Lecture 6: Vision Transformers¶

Previous lecture: Modelling sequences¶

Modelling sequences
Recurrent neural networks (RNN) and their variants: RNN, GRU, LSTM
Concept of attention
Transformer architecture

Todays lecture¶

Original idea of VIT
Beit (3 versions)
Cait
Cross-ViT
SWIN
Transformers for object detection
DINO
MobileVIT (3 versions)
XCiT
MLP-Mixer

Transformers in vision¶

Transormer-based models have revolutionized NLP models. The idea to apply them to images seems to be natural --- only after it has been proposed in the paper

An Image is Worth 16x16 Words: Transformers for Image Recognition at Scale, by Alexey Dosovitskiy, Lucas Beyer, Alexander Kolesnikov, Dirk Weissenborn, Xiaohua Zhai, Thomas Unterthiner, Mostafa Dehghani, Matthias Minderer, Georg Heigold, Sylvain Gelly, Jakob Uszkoreit, Neil Houlsby

What is the main idea?

Patches¶

The main task is to replace an image by a sequence.

The most natural idea to do so is patches.

The image is split into patches (blocks). The blocks are processed by a very simple 1-layer convolutional neural networks,

the patches are flattened and positional encodings are added to each pixel.

For classification, and additional classification head is added.

It is better to see...

Architecture of VIT¶

When we have our sequence, we can just apply the transformer on top to do classication.

General scheme of VIT¶

Training original VIT¶

The model is pretrained on large datasets and then fine-tuned on downstream tasks.

Position embeddings are learnable.

Training on downstream tasks¶

For training on downstream tasks, the prediction head for the original classification task is removed and replaced by $D \times K$ layer where $K$ is the number of output classes.

We can also train on higher resolution. How can we train on a higher resolution?

Training on higher resolution¶

Fully-convolutional neural networks and be applied to arbitrary resolution images.

VIT can also be applied to images of arbitrary resolutions.

The patch size is the same, thus different resolution will lead to larger sequence lengths, and transformer can be applied to sequences of variable length.

The only small problem is positional encodings, but they can be interpolated for new image sizes.

Types of original VIT models¶

The original VIT models differ in the sizes of the layers and number of them

VIT-numbers¶

The numbers from the original VIT paper compared with ResNet baselines.

The JFT dataset has 303M images, I21K (Imagenet 21k) has 14M images.

Self-supervised pre-training¶

One can also do self-supervised pretraining: similar to BERT, we can mask some of the patches and try to reconstruct them.

The original VIT paper reported 79.9% accuracy on ImageNet (2% more compared to training from scratch, but 4% less behind supervised pretraing.

This was later explicitly done in BEiT: BERT Pre-Training of Image Transformers

Bert pretraining of image transformers¶

The image has two views: patches and visual tokens. The visual tokens are highly non-trivial: they are based on latent codes of discrete variational autoencoders

BeIT version 2¶

The BeIT version 2 uses visual token masking

https://arxiv.org/abs/2208.06366

BeIT version 3¶

Image as a Foreign Language: BEIT Pretraining for All Vision and Vision-Language Tasks has reached SOTA on many classical tasks:

object detection (COCO)

▸ Dataset extract:
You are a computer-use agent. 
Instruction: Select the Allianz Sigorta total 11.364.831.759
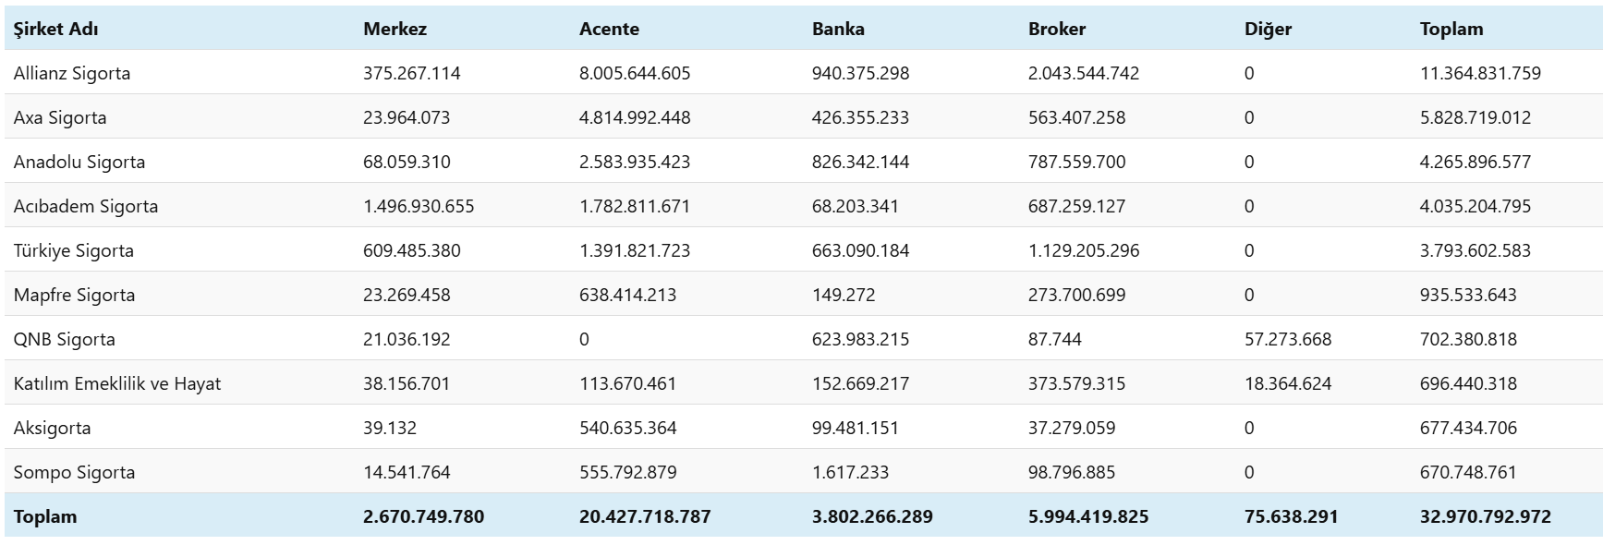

▸ Objective:
Do these statements agree with the Vision Transformers lecture notes? Answer yes or no for each, quoting the words from the notes that settle it. 1. The position embeddings in the original ViT are fixed, not learned. 2. The JFT dataset contains 303M images. 3. Running ViT at a higher resolution changes the patch size.

▸ Final answer:
1. No: "Position embeddings are learnable."
2. Yes: "The JFT dataset has 303M images"
3. No: "The patch size is the same"